EXERCISE OBJECTIVE
In the records that follow, find the line with "BSP_Display_ResetAssert (329, 1167)"; from there, retype every line exactly through the line with "GPIO_PinOutClear() (243, 952)", which also belongs to the answer.
BEGIN RECORDED INFORMATION
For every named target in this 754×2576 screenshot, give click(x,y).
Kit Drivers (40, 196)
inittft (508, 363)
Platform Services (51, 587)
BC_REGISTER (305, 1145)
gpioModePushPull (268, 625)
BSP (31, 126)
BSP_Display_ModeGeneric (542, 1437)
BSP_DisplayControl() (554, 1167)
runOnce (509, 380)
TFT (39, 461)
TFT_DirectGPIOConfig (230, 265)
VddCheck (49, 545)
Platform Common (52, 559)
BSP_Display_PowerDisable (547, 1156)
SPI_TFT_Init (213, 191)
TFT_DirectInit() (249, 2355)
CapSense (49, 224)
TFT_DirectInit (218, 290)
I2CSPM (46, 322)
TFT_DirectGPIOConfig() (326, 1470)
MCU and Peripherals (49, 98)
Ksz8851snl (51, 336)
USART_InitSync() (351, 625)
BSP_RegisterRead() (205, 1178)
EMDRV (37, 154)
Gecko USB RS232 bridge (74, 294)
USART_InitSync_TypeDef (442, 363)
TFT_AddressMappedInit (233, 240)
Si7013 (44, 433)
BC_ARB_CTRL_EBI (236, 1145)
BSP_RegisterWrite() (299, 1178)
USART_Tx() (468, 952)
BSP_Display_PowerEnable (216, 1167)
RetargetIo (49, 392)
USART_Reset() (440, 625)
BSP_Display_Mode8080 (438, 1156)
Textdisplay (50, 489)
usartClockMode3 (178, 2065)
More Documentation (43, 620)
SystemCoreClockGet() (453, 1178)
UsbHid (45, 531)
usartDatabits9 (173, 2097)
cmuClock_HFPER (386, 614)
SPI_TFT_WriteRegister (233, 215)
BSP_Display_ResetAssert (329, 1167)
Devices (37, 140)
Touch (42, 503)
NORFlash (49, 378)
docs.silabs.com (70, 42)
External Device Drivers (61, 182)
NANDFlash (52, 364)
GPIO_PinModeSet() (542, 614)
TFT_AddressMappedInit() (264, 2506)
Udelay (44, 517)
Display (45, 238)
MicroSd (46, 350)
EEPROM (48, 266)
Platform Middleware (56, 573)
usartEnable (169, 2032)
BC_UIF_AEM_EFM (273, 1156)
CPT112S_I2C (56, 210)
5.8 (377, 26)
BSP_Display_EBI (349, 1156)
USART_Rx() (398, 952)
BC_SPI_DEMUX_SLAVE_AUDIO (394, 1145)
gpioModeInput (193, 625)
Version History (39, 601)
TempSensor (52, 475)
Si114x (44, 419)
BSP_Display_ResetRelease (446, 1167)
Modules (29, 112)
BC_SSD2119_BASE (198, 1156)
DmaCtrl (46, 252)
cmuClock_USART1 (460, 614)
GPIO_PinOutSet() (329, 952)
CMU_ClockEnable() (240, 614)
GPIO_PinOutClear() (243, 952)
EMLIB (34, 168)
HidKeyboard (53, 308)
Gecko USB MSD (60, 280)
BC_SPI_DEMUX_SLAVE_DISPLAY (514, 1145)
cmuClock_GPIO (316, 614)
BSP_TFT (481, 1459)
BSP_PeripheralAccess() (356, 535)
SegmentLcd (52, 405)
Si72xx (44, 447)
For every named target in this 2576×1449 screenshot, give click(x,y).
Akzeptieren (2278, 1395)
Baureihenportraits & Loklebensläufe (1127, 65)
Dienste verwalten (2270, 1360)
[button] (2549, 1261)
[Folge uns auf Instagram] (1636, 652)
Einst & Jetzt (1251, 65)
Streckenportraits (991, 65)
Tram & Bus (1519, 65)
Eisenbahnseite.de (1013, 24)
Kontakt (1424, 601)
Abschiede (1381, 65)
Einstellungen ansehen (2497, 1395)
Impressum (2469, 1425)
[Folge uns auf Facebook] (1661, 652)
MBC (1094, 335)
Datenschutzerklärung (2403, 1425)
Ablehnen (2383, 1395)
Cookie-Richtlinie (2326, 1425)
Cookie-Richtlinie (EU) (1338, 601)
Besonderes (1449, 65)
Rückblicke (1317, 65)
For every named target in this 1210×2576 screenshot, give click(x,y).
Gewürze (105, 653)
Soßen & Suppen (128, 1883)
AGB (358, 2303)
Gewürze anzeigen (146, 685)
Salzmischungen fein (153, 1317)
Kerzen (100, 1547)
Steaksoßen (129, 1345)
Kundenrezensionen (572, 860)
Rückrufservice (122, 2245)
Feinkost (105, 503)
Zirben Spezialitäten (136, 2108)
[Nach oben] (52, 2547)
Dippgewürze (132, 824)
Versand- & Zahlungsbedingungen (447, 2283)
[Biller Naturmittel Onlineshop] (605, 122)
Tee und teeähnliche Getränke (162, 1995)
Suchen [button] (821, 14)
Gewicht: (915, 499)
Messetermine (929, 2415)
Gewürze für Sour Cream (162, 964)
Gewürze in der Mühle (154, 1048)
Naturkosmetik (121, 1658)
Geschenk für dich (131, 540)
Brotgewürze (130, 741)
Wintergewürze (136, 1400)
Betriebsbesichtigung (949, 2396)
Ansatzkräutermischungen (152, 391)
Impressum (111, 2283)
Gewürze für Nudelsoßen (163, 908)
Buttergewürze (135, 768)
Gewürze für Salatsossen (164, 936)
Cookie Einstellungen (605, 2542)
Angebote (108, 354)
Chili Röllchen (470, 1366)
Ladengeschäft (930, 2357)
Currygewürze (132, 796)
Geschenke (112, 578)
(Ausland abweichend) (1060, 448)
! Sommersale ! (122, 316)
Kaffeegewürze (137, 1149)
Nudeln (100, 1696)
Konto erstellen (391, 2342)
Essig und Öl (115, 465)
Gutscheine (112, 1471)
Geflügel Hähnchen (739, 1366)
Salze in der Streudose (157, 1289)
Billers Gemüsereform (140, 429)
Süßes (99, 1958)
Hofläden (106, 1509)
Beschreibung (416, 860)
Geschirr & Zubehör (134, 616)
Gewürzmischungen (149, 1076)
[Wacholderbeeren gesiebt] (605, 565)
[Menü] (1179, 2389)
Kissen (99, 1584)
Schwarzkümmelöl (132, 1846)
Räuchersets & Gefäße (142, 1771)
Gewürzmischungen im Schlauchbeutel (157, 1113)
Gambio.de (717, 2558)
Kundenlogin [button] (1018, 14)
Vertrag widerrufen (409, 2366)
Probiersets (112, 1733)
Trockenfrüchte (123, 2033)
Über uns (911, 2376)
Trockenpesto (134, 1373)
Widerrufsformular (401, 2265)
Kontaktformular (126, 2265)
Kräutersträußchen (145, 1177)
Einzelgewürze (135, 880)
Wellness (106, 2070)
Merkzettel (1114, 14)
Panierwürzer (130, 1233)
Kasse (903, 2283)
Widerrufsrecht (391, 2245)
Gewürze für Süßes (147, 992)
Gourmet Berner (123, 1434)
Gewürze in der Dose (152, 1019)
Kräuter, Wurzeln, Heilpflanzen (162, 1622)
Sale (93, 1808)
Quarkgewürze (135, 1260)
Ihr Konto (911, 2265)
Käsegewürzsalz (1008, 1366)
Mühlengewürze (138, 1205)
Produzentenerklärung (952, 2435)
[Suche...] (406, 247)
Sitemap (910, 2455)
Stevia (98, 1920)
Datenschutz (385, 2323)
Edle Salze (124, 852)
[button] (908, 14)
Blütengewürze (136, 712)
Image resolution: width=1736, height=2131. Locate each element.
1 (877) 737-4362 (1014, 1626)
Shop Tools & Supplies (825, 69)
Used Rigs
END RECORDED INFORMATION
EXPECTED ANSWER
BSP_Display_ResetAssert (329, 1167)
Devices (37, 140)
Touch (42, 503)
NORFlash (49, 378)
docs.silabs.com (70, 42)
External Device Drivers (61, 182)
NANDFlash (52, 364)
GPIO_PinModeSet() (542, 614)
TFT_AddressMappedInit() (264, 2506)
Udelay (44, 517)
Display (45, 238)
MicroSd (46, 350)
EEPROM (48, 266)
Platform Middleware (56, 573)
usartEnable (169, 2032)
BC_UIF_AEM_EFM (273, 1156)
CPT112S_I2C (56, 210)
5.8 (377, 26)
BSP_Display_EBI (349, 1156)
USART_Rx() (398, 952)
BC_SPI_DEMUX_SLAVE_AUDIO (394, 1145)
gpioModeInput (193, 625)
Version History (39, 601)
TempSensor (52, 475)
Si114x (44, 419)
BSP_Display_ResetRelease (446, 1167)
Modules (29, 112)
BC_SSD2119_BASE (198, 1156)
DmaCtrl (46, 252)
cmuClock_USART1 (460, 614)
GPIO_PinOutSet() (329, 952)
CMU_ClockEnable() (240, 614)
GPIO_PinOutClear() (243, 952)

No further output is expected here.